##### Data records
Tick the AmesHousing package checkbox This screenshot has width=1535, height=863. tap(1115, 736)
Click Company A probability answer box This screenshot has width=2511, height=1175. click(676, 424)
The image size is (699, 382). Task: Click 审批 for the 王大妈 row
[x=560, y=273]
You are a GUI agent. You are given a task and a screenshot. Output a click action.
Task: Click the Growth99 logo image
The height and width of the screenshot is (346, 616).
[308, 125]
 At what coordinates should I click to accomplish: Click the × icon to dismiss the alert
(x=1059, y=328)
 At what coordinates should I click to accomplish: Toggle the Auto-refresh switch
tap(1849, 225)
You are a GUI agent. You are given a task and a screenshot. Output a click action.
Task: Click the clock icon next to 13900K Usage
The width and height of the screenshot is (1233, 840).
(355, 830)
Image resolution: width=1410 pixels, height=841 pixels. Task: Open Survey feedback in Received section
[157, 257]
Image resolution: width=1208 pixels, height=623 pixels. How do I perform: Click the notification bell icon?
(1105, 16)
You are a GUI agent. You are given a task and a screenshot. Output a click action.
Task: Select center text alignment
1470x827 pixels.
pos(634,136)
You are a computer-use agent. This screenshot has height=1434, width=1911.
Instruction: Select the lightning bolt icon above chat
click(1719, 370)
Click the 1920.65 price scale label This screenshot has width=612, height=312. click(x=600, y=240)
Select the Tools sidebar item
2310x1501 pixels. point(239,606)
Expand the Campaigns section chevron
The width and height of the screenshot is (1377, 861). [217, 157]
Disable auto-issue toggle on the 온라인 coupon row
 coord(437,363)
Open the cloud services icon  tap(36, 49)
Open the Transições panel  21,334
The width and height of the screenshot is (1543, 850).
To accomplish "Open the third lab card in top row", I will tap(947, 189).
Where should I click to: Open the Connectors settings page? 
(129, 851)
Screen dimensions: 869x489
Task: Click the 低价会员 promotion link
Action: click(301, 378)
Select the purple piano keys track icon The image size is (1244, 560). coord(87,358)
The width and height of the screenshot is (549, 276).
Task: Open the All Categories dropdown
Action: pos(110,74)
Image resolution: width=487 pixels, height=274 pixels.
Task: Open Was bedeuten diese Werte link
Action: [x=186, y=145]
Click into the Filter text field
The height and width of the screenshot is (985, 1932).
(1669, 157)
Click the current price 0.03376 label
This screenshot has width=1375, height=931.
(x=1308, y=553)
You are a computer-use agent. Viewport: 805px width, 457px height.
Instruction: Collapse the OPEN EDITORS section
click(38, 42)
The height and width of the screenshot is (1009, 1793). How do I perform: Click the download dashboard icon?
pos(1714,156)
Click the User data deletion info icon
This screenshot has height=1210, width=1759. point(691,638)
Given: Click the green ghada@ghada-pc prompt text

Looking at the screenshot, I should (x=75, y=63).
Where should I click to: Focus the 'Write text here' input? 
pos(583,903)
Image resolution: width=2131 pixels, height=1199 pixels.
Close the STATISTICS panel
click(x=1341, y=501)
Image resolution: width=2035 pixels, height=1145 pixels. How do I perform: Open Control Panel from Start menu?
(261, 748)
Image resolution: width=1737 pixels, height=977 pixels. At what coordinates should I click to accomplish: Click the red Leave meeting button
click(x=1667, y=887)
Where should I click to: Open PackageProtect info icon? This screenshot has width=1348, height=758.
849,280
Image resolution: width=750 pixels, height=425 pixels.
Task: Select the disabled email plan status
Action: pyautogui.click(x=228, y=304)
##########
◆ **To do**:
The data above should be reproduced in full and exactly.

◆ **Reply to the exercise**:
Tick the AmesHousing package checkbox This screenshot has width=1535, height=863. tap(1115, 736)
Click Company A probability answer box This screenshot has width=2511, height=1175. click(676, 424)
The image size is (699, 382). Task: Click 审批 for the 王大妈 row
[x=560, y=273]
You are a GUI agent. You are given a task and a screenshot. Output a click action.
Task: Click the Growth99 logo image
The height and width of the screenshot is (346, 616).
[308, 125]
 At what coordinates should I click to accomplish: Click the × icon to dismiss the alert
(x=1059, y=328)
 At what coordinates should I click to accomplish: Toggle the Auto-refresh switch
tap(1849, 225)
You are a GUI agent. You are given a task and a screenshot. Output a click action.
Task: Click the clock icon next to 13900K Usage
The width and height of the screenshot is (1233, 840).
(355, 830)
Image resolution: width=1410 pixels, height=841 pixels. Task: Open Survey feedback in Received section
[157, 257]
Image resolution: width=1208 pixels, height=623 pixels. How do I perform: Click the notification bell icon?
(1105, 16)
You are a GUI agent. You are given a task and a screenshot. Output a click action.
Task: Select center text alignment
1470x827 pixels.
pos(634,136)
You are a computer-use agent. This screenshot has height=1434, width=1911.
Instruction: Select the lightning bolt icon above chat
click(1719, 370)
Click the 1920.65 price scale label This screenshot has width=612, height=312. click(x=600, y=240)
Select the Tools sidebar item
2310x1501 pixels. point(239,606)
Expand the Campaigns section chevron
The width and height of the screenshot is (1377, 861). [217, 157]
Disable auto-issue toggle on the 온라인 coupon row
 coord(437,363)
Open the cloud services icon  tap(36, 49)
Open the Transições panel  21,334
The width and height of the screenshot is (1543, 850).
To accomplish "Open the third lab card in top row", I will tap(947, 189).
Where should I click to: Open the Connectors settings page? 
(129, 851)
Screen dimensions: 869x489
Task: Click the 低价会员 promotion link
Action: click(301, 378)
Select the purple piano keys track icon The image size is (1244, 560). coord(87,358)
The width and height of the screenshot is (549, 276).
Task: Open the All Categories dropdown
Action: pos(110,74)
Image resolution: width=487 pixels, height=274 pixels.
Task: Open Was bedeuten diese Werte link
Action: [x=186, y=145]
Click into the Filter text field
The height and width of the screenshot is (985, 1932).
(1669, 157)
Click the current price 0.03376 label
This screenshot has width=1375, height=931.
(x=1308, y=553)
You are a computer-use agent. Viewport: 805px width, 457px height.
Instruction: Collapse the OPEN EDITORS section
click(38, 42)
The height and width of the screenshot is (1009, 1793). How do I perform: Click the download dashboard icon?
pos(1714,156)
Click the User data deletion info icon
This screenshot has height=1210, width=1759. point(691,638)
Given: Click the green ghada@ghada-pc prompt text

Looking at the screenshot, I should (x=75, y=63).
Where should I click to: Focus the 'Write text here' input? 
pos(583,903)
Image resolution: width=2131 pixels, height=1199 pixels.
Close the STATISTICS panel
click(x=1341, y=501)
Image resolution: width=2035 pixels, height=1145 pixels. How do I perform: Open Control Panel from Start menu?
(261, 748)
Image resolution: width=1737 pixels, height=977 pixels. At what coordinates should I click to accomplish: Click the red Leave meeting button
click(x=1667, y=887)
Where should I click to: Open PackageProtect info icon? This screenshot has width=1348, height=758.
849,280
Image resolution: width=750 pixels, height=425 pixels.
Task: Select the disabled email plan status
Action: pyautogui.click(x=228, y=304)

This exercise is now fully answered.